- _PROVIDED TEXT_
And yet there she was, Lisabeth Lewis, seventeen and no longer thinking about killing herself, holding the Scales of office. Famine, apparently, had scales–an old-fashioned balancing device made of brass or bronze or some other metal. What she was supposed to do with the Scales, she had no idea. Then again, the whole “Thou art the Black Rider; go thee out unto the world” thing hadn’t really sunk in yet. (1)

After a failed suicide attempt, Lisa is visited by Death and recruited to become the new Famine. Lisa’s not so sure about this new role, at first thinking it was all a dream. It’s a little difficult though to continue to ignore the horse in the front yard, waiting for her rider, or the call of power that begs Lisa to eat. When Lisa realizes the results of her actions, she’s appalled. But can she really fight the need to feed?

- _EXCERPTED RECORDS_
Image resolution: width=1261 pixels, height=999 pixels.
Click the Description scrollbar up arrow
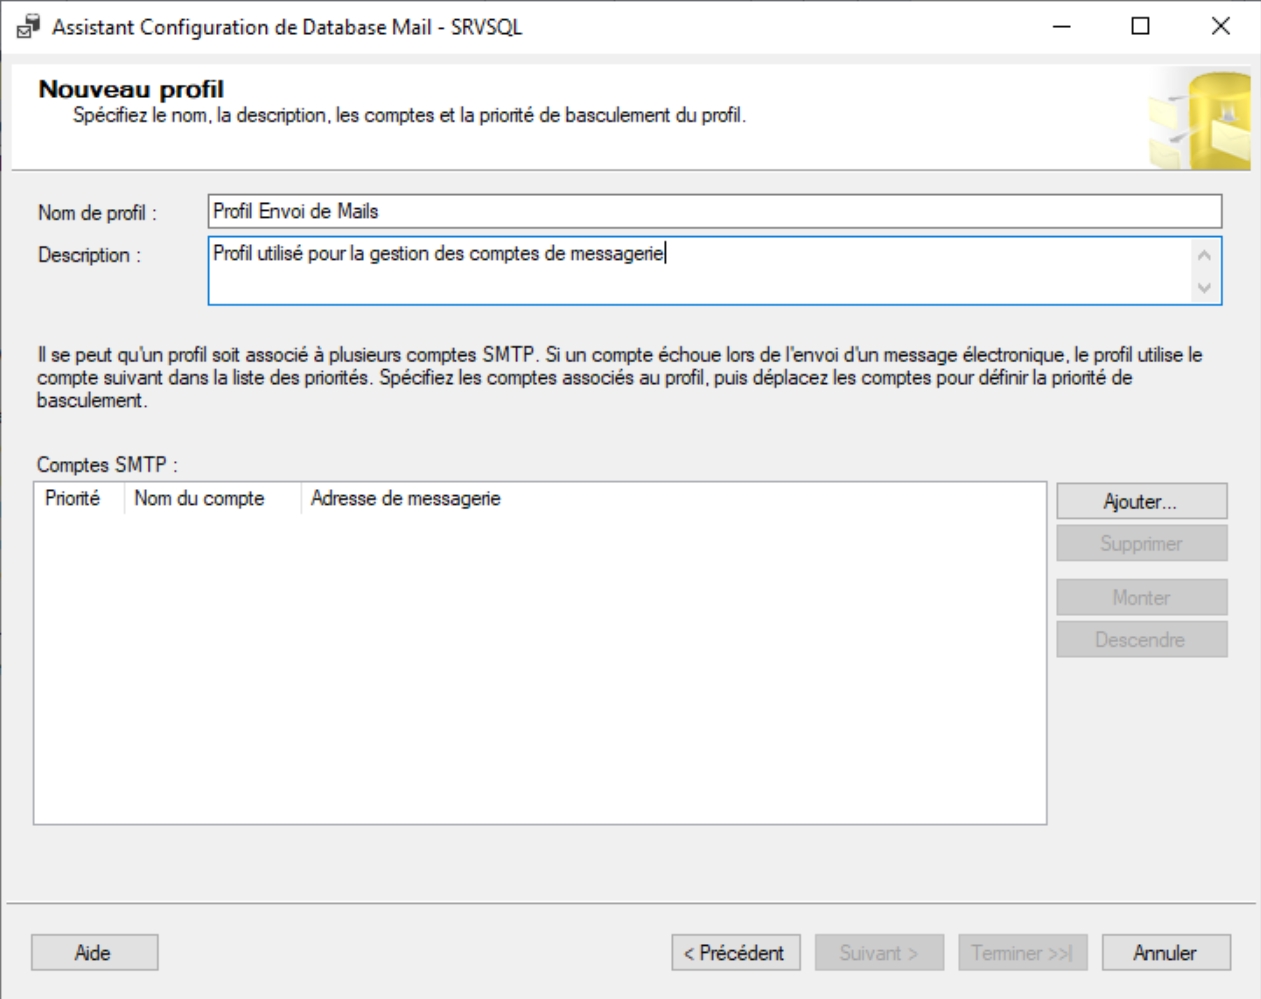coord(1204,256)
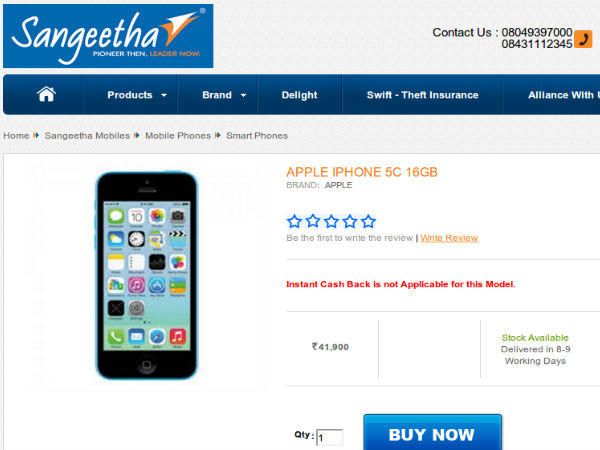Open Swift - Theft Insurance menu

pos(422,95)
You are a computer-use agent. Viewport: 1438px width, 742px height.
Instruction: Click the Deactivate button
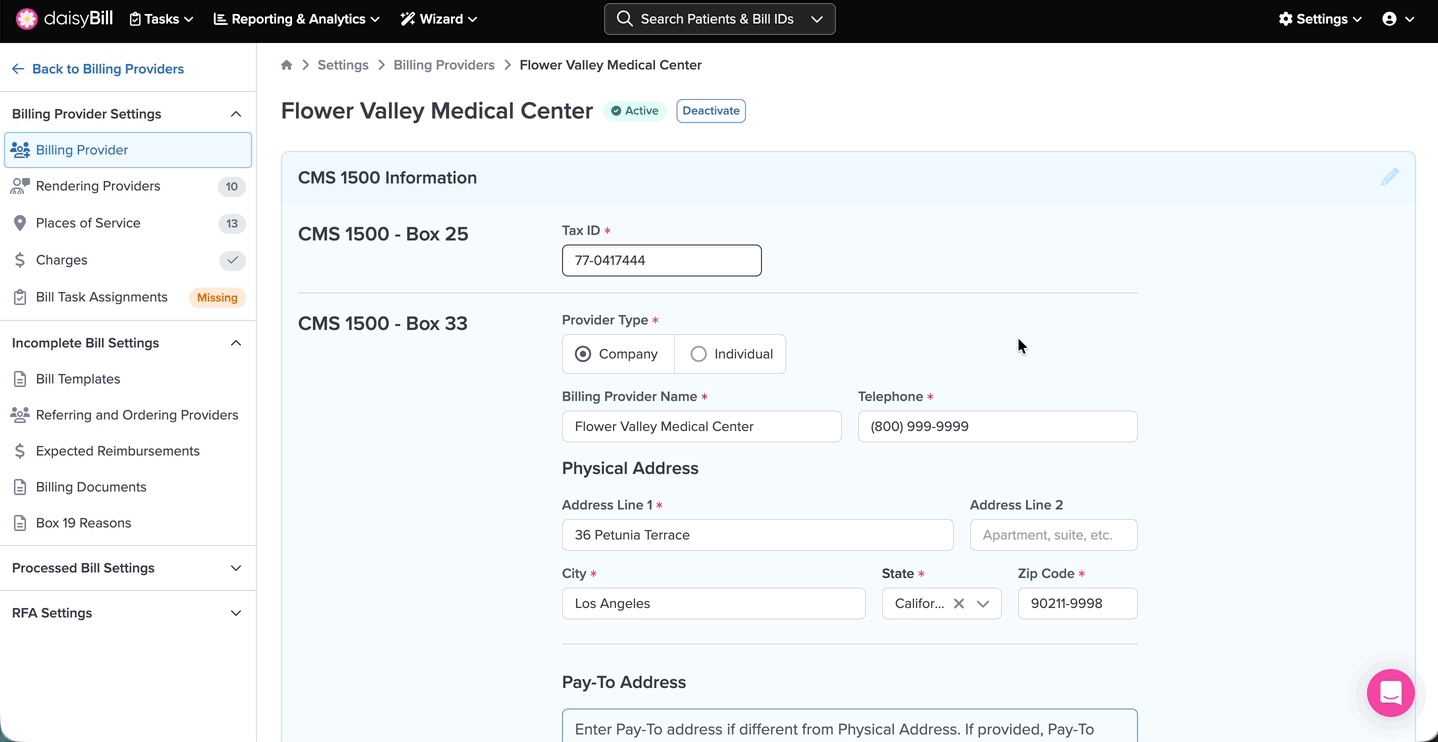point(711,111)
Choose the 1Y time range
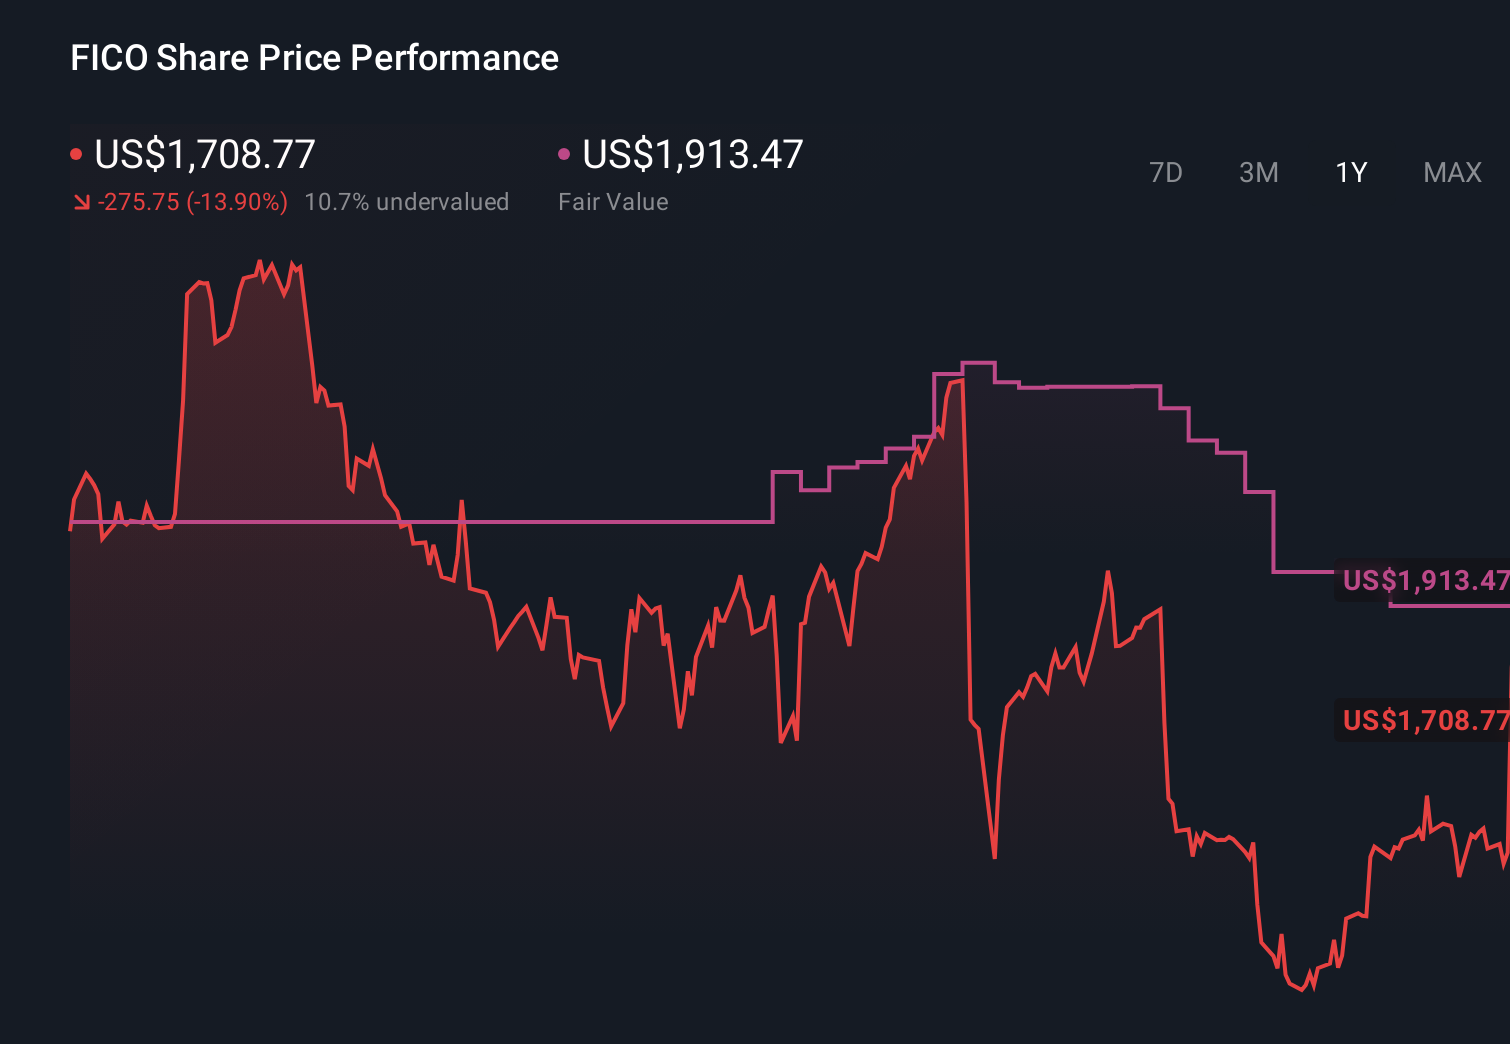 coord(1351,173)
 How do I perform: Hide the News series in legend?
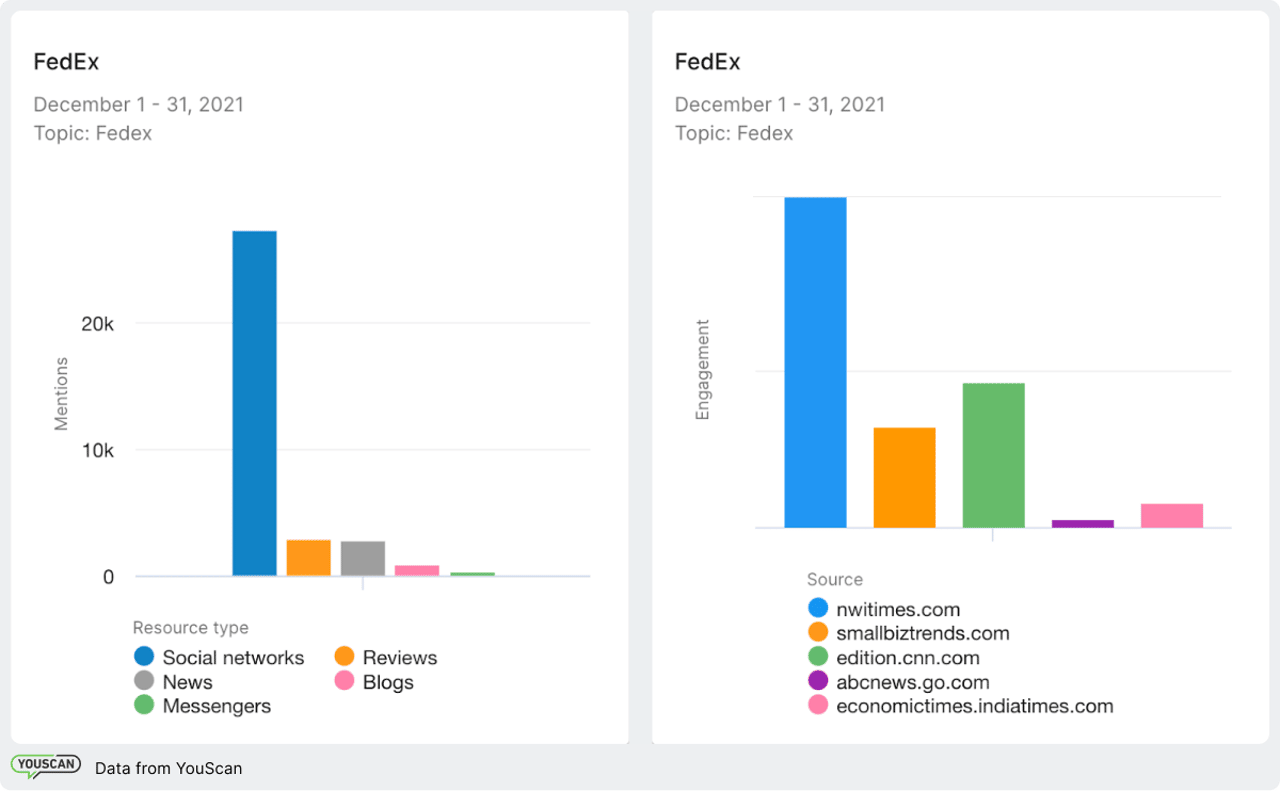click(173, 682)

- _INSTRUCTIONS_
(1) Do the following statements agree with the Famine excerpt? Answer yes or no for each, quoting the words of the text that settle it.
(a) Lisabeth Lewis is seventeen.
(b) Lisa is recruited by War.
(c) At first, Lisa thinks it was all a dream.
(2) Answer these questions from the Famine excerpt.
(a) What kind of device are the Scales that Lisabeth holds?
(b) What is waiting in the front yard?
(c) How does Lisa feel when she realizes the results of her actions?
(3) From the Famine excerpt, quote the passage from "And yet there" to "need to feed?".

- _ANSWERS IN ORDER_
(1)
(a) Yes: "seventeen and no longer thinking about killing herself"
(b) No: "Lisa is visited by Death and recruited to become the new Famine"
(c) Yes: "at first thinking it was all a dream"

(2)
(a) An old-fashioned balancing device made of brass or bronze or some other metal.
(b) A horse, waiting for her rider.
(c) She's appalled.

(3)
And yet there she was, Lisabeth Lewis, seventeen and no longer thinking about killing herself, holding the Scales of office. Famine, apparently, had scales–an old-fashioned balancing device made of brass or bronze or some other metal. What she was supposed to do with the Scales, she had no idea. Then again, the whole “Thou art the Black Rider; go thee out unto the world” thing hadn’t really sunk in yet. (1)

After a failed suicide attempt, Lisa is visited by Death and recruited to become the new Famine. Lisa’s not so sure about this new role, at first thinking it was all a dream. It’s a little difficult though to continue to ignore the horse in the front yard, waiting for her rider, or the call of power that begs Lisa to eat. When Lisa realizes the results of her actions, she’s appalled. But can she really fight the need to feed?